What the task asks:
Return each line of the data below that contains the string "Viewport".

____________

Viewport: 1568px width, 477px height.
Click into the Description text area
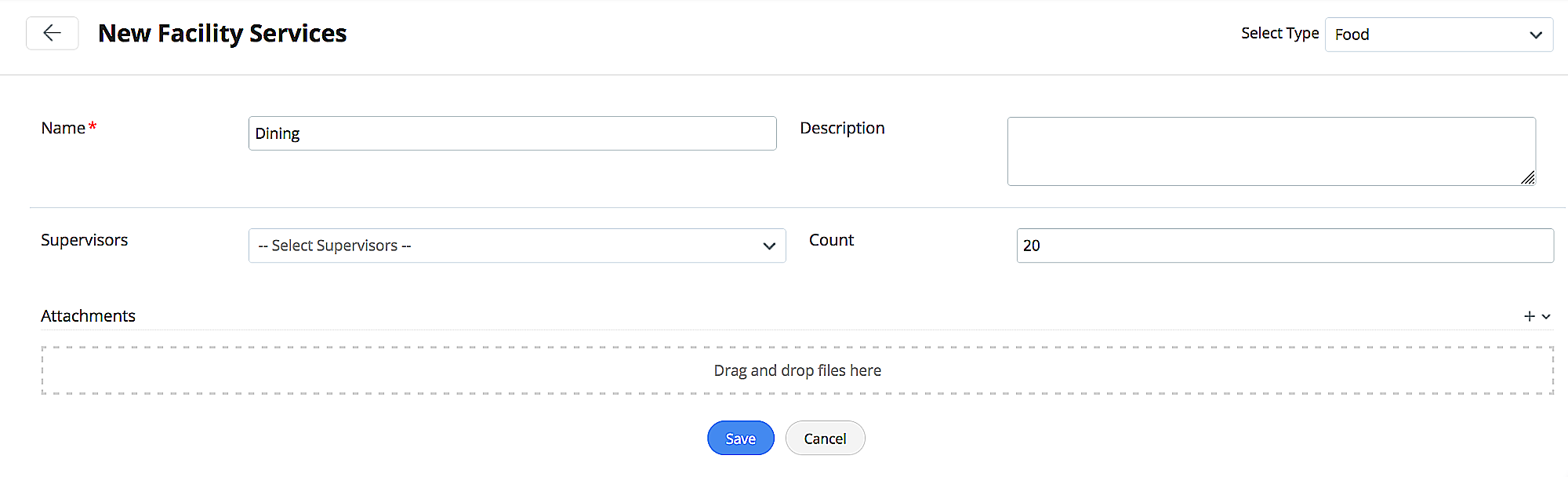1270,151
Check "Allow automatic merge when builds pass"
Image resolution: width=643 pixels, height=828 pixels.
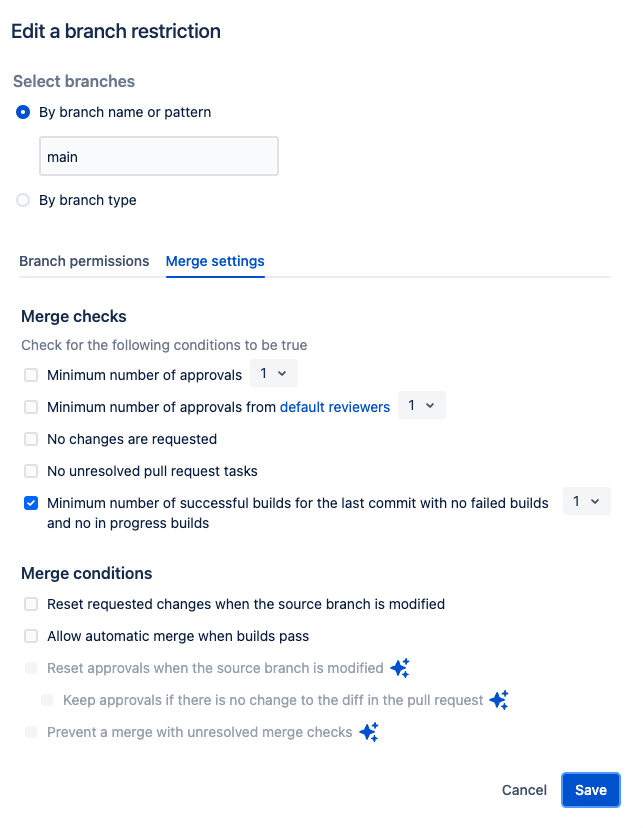pyautogui.click(x=30, y=635)
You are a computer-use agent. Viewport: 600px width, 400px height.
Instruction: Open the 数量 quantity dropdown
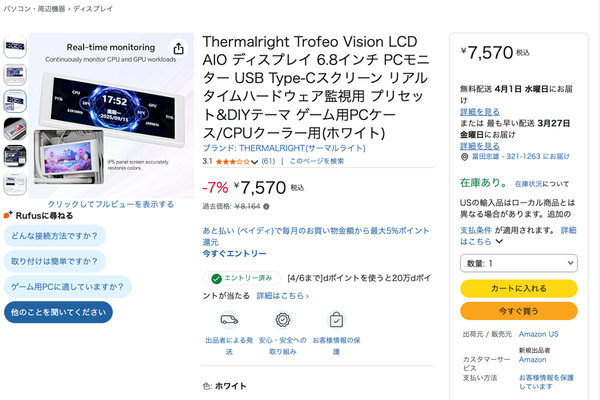[517, 262]
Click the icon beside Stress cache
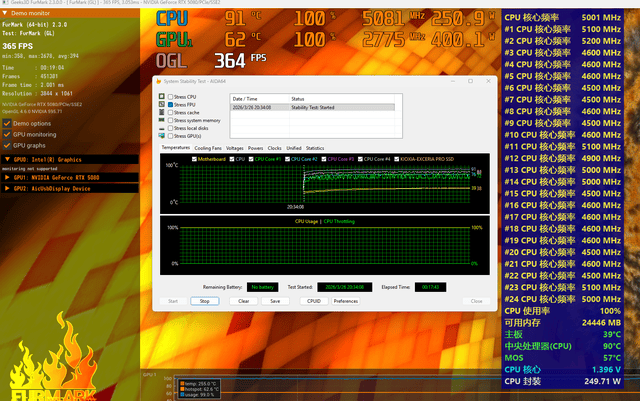Image resolution: width=640 pixels, height=401 pixels. [161, 112]
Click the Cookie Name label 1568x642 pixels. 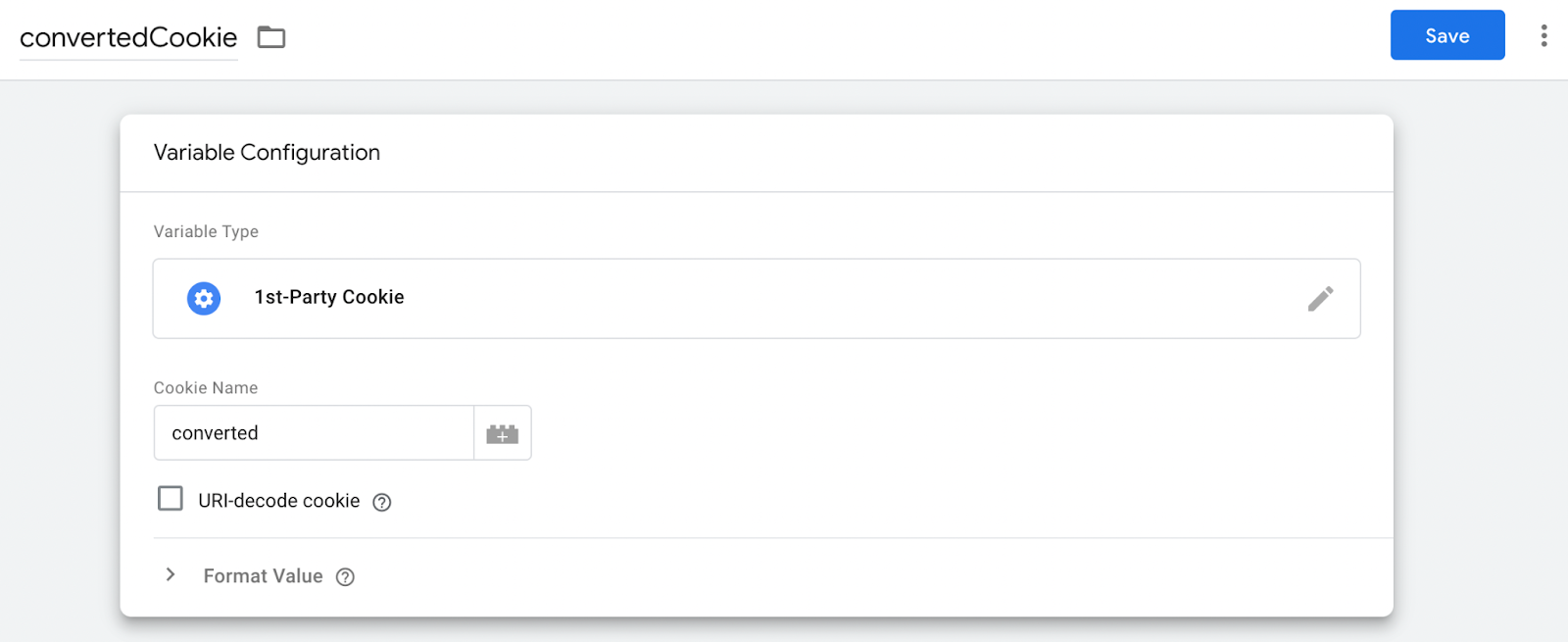[x=206, y=388]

____________

Result of the exercise:
Viewport: 1568px width, 477px height.
You are a computer-use agent. Viewport: 600px width, 400px height.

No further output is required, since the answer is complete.